Escribí una novela porque me dio la gana. Creo que es una razón suficiente para ponerse a escribir un relato. El hombre es por naturaleza un animal fabulador. Empecé a escribir en marzo del 1978, movido por una vieja idea. Tenía ganas de envenenar a un monje. Siempre he creído que una novela nace de una idea más o menos de este tipo, el resto es todo lo que se añade durante el camino. La idea debía de ser más vieja. Después encontré un cuaderno fechado en 1975 donde había escrito una lista de monjes de un convento impreciso. Nada más. Al principio me puse a leer el Traité des poisons, de Orfila —que había comprado veinte años atrás a un librero de viejo de la orilla del Sena. Pero como ninguno de los venenos me satisfacía, le pedí a un amigo biólogo que me aconsejara un fármaco que tuviera determinadas propiedades (que fuera absorbible por vía cutánea al tocar cualquier cosa). Destruí de inmediato la carta en la que mi amigo me respondía que no conocía un veneno que se adaptara a mis necesidades: leídos en otro contexto, estos documentos lo pueden llevar a uno a la horca.

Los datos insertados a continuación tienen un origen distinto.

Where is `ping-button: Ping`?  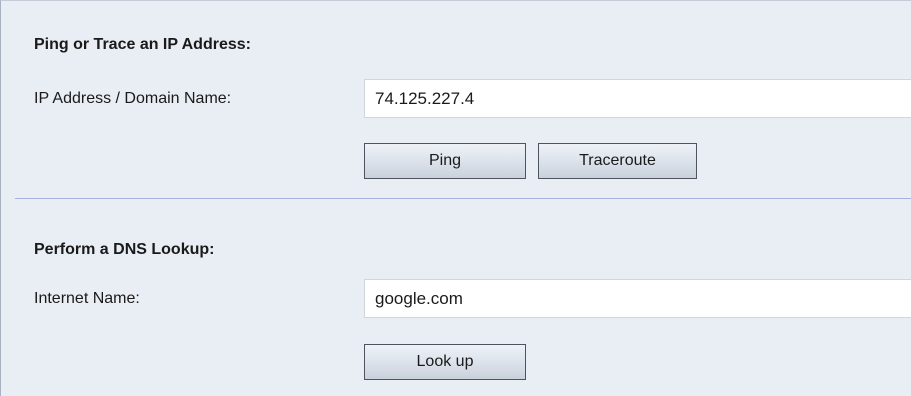 ping-button: Ping is located at coordinates (445, 161).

Al principio, mis monjes debían vivir en un convento contemporáneo (pensaba en un monje investigador que leía “Il Manifesto”). Pero en un convento o una abadía, se vive todavía de muchos recuerdos medievales. Me puse a escarbar entre mis archivos de medievalista en hibernación (un libro sobre la estética medieval en 1956, otras cien páginas sobre el tema en 1969, uno que otro ensayo en el camino, regreso a la tradición medieval en 1962 para un trabajo sobre Joyce, y luego en 1972 el largo estudio sobre el Apocalipsis y sobre las miniaturas del comentario de Beato di Liebana: es decir, tenía ya un largo ejercicio en el medioevo). Me encontré con un vasto material entre las manos (fichas, fotocopias, cuadernos), que se acumulaba desde 1952, y estaba destinado a fines bastantes imprecisos: para una historia de los monstruos, o para el análisis de las enciclopedias medievales, o para una teoría del elenco. En algún momento pensé que si el medioevo era de alguna forma mi realidad cotidiana, era lo mismo escribir una novela que se desarrollara directamente en la edad media. Como ya he declarado en algunas entrevistas, el presente sólo lo conozco a través de la pantalla televisiva, mientras que del medioevo tengo un conocimiento directo. Cuando encendíamos fogatas en el campo, mi mujer me acusaba de no saber mirar las chispas inflamadas que se elevaban entre los árboles y aleteaban a lo largo de los alambres de la luz. Después, cuando leyó el capítulo de la novela sobre el incendio, dijo: “¡Entonces sí mirabas las chispas!” Le respondí: “No, pero sabía cómo las hubiera visto un monje medieval.”
En realidad no sólo decidí contar algo del medioevo. Decidí contar en el medioevo, y por boca de un cronista de la época. Yo era un narrador principiante y hasta ese momento había mirado a los narradores desde la barrera. Me daba vergüenza contar algo. Me sentía como un crítico teatral que de un momento a otro se expone a las candilejas y se siente mirado por aquellos con quienes hasta ese momento había sido cómplice en la platea.